A federal court issued a written opinion on April 20, 2026 in Joseph Alexander v. Dawn Hill Kearse and Sergio Jimenez. The docket number and court of record are not yet confirmed in Juryvine's index, but the case is active and the opinion is the most significant development on the docket.

The dispute names two defendants — Dawn Hill Kearse and Sergio Jimenez — alongside plaintiff Joseph Alexander. The underlying claims are not yet detailed in Juryvine's case file. The April 20 opinion appears to be the court's first substantive written ruling, and it was entered twice on the same date, which may reflect a corrected or amended filing.

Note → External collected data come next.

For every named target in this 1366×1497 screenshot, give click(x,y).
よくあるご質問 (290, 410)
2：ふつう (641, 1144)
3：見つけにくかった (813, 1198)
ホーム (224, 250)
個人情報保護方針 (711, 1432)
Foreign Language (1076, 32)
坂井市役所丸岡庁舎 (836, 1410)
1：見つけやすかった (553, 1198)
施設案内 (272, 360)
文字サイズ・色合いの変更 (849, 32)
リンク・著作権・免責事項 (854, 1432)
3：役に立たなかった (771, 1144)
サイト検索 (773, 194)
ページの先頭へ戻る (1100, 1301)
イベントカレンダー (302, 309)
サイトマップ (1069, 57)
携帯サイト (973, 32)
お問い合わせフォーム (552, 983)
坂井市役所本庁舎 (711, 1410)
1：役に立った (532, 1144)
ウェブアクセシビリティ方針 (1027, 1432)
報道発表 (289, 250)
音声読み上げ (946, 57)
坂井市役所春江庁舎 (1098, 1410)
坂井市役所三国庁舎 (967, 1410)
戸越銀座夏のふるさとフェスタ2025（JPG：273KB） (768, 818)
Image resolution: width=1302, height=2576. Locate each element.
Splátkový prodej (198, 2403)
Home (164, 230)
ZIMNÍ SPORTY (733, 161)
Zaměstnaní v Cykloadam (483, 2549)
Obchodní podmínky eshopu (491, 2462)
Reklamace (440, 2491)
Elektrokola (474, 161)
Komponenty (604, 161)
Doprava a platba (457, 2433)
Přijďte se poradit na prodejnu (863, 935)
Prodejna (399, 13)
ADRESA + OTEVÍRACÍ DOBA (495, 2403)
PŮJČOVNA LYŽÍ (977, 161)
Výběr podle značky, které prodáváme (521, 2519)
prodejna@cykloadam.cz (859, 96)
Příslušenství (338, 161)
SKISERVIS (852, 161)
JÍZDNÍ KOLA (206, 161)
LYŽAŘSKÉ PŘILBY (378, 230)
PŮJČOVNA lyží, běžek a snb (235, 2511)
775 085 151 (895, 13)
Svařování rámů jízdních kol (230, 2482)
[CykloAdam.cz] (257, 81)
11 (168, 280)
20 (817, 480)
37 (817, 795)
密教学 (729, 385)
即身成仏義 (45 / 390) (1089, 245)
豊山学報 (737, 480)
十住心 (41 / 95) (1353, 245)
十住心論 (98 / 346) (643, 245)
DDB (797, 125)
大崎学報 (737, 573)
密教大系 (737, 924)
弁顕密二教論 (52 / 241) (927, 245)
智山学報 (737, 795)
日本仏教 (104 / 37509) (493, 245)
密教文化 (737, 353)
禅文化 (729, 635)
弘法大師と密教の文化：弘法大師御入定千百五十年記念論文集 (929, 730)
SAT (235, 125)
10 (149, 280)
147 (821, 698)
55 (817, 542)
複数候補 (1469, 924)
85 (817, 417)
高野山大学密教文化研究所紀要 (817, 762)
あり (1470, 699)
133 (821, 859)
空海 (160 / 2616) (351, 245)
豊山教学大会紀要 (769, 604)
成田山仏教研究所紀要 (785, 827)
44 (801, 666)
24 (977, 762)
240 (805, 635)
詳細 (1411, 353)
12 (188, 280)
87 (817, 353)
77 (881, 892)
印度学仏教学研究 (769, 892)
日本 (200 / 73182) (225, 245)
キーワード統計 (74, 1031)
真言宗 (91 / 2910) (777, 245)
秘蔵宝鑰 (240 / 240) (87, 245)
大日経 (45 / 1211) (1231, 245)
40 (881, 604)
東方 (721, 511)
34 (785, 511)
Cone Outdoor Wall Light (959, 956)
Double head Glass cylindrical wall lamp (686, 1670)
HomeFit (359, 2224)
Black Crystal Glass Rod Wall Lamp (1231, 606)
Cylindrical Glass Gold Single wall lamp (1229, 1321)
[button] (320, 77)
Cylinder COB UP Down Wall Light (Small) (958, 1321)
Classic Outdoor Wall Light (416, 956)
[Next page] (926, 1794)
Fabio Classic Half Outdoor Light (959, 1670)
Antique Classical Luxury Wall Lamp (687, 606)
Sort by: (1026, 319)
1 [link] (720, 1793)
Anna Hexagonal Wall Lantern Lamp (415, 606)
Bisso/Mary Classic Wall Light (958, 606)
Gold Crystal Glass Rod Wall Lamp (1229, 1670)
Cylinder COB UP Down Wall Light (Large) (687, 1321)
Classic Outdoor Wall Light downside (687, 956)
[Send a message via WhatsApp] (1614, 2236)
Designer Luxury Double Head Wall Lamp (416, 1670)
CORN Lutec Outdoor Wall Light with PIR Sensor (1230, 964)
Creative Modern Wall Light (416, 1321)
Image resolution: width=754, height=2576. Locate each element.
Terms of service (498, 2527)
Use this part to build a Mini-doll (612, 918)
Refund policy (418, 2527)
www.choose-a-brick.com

No judge assignment is confirmed in the current record. That gap matters: without a named judge, it is harder to read the opinion against a particular judicial track record or predict how the court will handle any follow-on motions.

The case is active. Whatever the April 20 opinion decided — whether on the merits, a dispositive motion, or a procedural threshold question — it sets the frame for what comes next. If the opinion resolved a motion to dismiss, the surviving claims will drive the next phase.

If it addressed something narrower, the parties may be heading toward discovery or a scheduling order.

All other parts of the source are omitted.